··· RAW RECORDS
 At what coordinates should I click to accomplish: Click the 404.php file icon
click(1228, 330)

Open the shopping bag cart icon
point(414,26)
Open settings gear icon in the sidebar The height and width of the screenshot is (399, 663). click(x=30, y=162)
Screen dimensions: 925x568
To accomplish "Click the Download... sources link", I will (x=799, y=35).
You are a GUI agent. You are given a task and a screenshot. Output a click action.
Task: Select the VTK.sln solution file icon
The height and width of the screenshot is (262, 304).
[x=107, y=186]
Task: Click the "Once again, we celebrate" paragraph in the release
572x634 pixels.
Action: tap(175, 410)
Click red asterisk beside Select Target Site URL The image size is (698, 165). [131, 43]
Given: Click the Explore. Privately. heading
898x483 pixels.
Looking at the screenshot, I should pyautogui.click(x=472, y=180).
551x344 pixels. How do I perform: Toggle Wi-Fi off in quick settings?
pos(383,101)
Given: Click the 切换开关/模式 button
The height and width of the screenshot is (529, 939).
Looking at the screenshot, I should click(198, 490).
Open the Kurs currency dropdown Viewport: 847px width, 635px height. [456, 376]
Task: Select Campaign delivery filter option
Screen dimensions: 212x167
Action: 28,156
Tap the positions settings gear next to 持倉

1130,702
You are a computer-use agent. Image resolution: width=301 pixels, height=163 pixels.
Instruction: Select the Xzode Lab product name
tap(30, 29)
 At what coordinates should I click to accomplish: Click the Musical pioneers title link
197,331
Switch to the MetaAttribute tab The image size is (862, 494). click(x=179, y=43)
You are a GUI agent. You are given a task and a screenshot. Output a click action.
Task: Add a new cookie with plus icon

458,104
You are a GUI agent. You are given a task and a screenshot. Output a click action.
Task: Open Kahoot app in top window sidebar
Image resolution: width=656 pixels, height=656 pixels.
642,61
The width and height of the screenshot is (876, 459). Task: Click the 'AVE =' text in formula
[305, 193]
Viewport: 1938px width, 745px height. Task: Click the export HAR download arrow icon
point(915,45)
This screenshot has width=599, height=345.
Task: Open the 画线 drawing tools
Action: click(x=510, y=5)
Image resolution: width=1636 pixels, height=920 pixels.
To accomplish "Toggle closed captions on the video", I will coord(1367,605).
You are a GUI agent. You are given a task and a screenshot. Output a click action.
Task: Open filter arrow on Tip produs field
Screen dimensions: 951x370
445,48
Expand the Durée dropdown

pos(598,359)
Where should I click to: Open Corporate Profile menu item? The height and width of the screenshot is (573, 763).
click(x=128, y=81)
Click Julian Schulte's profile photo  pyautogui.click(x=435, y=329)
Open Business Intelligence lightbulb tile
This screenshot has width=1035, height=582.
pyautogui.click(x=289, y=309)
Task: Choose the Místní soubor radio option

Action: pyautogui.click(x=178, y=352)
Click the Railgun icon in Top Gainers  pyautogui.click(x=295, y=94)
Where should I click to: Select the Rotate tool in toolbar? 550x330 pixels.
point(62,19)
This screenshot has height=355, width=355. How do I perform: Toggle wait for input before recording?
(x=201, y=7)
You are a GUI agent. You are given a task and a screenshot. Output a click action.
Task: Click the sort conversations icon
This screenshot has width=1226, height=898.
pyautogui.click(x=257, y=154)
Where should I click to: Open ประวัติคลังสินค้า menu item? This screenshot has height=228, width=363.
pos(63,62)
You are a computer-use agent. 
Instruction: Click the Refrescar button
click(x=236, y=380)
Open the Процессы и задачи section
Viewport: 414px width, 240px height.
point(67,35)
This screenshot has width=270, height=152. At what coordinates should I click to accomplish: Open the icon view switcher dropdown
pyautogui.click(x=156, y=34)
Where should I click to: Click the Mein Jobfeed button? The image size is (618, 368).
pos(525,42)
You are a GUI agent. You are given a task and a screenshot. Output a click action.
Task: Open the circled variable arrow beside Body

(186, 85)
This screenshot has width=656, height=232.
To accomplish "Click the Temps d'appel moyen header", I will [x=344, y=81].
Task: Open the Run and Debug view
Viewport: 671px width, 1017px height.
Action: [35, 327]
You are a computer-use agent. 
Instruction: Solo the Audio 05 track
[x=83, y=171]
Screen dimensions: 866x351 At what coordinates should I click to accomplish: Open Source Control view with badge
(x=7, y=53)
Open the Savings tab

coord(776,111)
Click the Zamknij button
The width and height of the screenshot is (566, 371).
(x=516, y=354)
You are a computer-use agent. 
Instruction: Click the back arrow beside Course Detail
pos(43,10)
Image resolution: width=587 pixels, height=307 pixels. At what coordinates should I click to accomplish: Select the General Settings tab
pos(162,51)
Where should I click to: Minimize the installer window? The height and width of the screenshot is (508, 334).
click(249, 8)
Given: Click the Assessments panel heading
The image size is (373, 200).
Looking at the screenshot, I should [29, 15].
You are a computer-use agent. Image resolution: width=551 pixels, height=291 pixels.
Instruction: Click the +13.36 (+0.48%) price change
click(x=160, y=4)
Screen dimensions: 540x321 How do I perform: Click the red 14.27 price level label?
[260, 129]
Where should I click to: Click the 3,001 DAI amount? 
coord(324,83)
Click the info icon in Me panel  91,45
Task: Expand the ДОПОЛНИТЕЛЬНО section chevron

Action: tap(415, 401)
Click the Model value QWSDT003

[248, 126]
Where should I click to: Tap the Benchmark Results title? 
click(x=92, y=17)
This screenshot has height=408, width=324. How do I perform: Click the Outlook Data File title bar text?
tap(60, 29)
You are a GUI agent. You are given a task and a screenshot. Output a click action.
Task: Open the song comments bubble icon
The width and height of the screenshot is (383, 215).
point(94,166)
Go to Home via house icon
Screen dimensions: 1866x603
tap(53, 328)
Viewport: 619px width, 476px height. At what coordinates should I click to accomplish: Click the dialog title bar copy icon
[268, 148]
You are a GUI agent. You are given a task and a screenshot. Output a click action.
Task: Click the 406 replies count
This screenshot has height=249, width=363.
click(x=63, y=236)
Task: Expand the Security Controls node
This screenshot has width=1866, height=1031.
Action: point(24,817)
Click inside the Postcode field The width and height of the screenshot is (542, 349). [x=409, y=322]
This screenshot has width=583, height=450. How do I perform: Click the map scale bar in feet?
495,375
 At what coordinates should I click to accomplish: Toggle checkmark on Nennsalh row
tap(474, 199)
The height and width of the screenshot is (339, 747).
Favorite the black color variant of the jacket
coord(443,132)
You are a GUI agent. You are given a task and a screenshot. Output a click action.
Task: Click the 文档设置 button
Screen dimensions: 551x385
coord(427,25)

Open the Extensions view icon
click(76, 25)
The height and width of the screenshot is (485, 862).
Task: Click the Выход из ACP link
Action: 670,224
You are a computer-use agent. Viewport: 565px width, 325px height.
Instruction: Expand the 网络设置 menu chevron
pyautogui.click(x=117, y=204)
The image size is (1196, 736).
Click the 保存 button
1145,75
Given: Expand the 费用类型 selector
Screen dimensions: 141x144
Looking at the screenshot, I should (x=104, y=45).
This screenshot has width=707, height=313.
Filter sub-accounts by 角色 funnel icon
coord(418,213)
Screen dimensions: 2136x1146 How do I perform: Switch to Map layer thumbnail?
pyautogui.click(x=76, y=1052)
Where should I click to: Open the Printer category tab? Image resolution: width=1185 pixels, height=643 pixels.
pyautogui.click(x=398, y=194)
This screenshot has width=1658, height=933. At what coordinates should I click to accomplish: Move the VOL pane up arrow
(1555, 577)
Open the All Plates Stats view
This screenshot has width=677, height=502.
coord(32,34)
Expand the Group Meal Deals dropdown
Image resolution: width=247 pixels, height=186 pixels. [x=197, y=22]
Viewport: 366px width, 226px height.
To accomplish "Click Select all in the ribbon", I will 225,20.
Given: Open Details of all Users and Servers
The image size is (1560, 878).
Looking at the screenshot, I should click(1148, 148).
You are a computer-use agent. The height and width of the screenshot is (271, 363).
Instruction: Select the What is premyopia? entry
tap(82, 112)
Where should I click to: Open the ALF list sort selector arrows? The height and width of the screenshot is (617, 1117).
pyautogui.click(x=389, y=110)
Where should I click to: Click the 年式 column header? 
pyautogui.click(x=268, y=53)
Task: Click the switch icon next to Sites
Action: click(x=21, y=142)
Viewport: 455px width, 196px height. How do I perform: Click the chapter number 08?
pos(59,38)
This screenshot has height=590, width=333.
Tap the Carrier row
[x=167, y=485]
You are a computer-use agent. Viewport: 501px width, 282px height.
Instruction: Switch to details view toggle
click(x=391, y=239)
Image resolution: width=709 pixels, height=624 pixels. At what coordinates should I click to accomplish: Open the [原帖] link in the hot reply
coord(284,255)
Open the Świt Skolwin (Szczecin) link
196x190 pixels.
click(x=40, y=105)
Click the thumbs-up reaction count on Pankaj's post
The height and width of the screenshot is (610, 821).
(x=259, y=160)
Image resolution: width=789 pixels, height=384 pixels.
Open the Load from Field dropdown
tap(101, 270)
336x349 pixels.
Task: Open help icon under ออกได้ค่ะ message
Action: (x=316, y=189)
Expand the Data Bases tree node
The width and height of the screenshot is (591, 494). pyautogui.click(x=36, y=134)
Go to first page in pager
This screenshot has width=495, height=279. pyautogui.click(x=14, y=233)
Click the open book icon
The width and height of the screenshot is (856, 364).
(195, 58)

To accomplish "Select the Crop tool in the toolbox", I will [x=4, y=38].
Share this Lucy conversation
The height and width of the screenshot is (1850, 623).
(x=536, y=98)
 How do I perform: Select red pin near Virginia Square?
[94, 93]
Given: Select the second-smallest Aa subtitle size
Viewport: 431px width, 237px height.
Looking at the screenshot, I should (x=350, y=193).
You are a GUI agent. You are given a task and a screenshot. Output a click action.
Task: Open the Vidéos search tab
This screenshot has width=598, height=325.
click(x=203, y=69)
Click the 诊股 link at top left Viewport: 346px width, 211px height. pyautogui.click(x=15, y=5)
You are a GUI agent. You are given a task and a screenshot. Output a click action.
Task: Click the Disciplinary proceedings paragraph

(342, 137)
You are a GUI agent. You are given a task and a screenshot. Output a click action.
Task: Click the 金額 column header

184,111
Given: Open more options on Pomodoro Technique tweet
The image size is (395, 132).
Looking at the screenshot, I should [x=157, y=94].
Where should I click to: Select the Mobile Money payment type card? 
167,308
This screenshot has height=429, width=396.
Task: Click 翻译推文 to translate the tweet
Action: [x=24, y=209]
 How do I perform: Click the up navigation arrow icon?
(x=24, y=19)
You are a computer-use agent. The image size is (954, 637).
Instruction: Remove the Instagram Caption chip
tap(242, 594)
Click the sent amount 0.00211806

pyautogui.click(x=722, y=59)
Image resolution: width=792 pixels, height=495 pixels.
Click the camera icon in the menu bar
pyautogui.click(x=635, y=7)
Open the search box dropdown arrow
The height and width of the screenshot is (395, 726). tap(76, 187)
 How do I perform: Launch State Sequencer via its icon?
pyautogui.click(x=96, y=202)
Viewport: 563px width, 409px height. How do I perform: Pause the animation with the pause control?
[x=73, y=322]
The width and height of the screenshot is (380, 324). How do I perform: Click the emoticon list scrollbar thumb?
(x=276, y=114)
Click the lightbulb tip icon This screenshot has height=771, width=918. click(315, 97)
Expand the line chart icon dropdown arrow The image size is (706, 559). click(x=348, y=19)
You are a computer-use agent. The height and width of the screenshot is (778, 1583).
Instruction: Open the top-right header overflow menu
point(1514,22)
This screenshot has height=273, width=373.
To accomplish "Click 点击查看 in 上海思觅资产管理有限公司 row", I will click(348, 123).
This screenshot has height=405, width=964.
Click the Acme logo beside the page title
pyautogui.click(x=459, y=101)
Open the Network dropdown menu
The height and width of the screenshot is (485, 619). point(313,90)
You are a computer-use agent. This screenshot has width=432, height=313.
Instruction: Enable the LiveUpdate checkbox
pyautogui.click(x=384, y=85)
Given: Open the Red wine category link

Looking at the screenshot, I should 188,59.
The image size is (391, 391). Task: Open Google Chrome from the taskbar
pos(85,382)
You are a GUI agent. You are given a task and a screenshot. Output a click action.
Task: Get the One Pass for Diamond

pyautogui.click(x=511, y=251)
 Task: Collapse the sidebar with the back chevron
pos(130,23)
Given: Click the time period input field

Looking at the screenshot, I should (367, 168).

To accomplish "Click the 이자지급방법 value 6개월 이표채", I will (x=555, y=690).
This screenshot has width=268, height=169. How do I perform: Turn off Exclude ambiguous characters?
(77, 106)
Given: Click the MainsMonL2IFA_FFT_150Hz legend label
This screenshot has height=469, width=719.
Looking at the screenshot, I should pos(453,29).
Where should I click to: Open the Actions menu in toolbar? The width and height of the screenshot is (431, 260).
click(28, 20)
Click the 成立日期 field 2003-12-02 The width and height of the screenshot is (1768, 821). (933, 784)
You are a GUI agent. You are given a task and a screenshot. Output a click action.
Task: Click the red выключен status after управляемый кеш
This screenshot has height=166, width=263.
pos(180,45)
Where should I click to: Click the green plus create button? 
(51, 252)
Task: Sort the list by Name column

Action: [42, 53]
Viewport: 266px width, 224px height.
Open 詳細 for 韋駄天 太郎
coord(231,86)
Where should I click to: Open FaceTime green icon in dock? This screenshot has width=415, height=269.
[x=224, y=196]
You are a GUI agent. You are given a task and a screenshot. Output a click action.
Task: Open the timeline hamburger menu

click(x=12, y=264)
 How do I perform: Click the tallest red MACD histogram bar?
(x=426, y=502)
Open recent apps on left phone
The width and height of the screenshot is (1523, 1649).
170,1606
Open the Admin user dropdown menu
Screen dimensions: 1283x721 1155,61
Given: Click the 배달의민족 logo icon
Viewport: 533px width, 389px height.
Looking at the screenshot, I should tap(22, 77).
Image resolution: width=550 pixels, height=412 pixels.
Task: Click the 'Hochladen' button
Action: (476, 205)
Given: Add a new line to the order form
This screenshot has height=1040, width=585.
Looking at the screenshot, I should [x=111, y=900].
······
GIVEN EXERCISE:
Copy the lines of the listing above word for word, starting with the line that contains "This screenshot has width=268, height=169." and ending with the line that contains "Click the 成立日期".

SOLUTION TO THIS EXERCISE:
This screenshot has width=268, height=169. How do I perform: Turn off Exclude ambiguous characters?
(77, 106)
Given: Click the MainsMonL2IFA_FFT_150Hz legend label
This screenshot has height=469, width=719.
Looking at the screenshot, I should pos(453,29).
Where should I click to: Open the Actions menu in toolbar? The width and height of the screenshot is (431, 260).
click(28, 20)
Click the 成立日期 field 2003-12-02 The width and height of the screenshot is (1768, 821). (933, 784)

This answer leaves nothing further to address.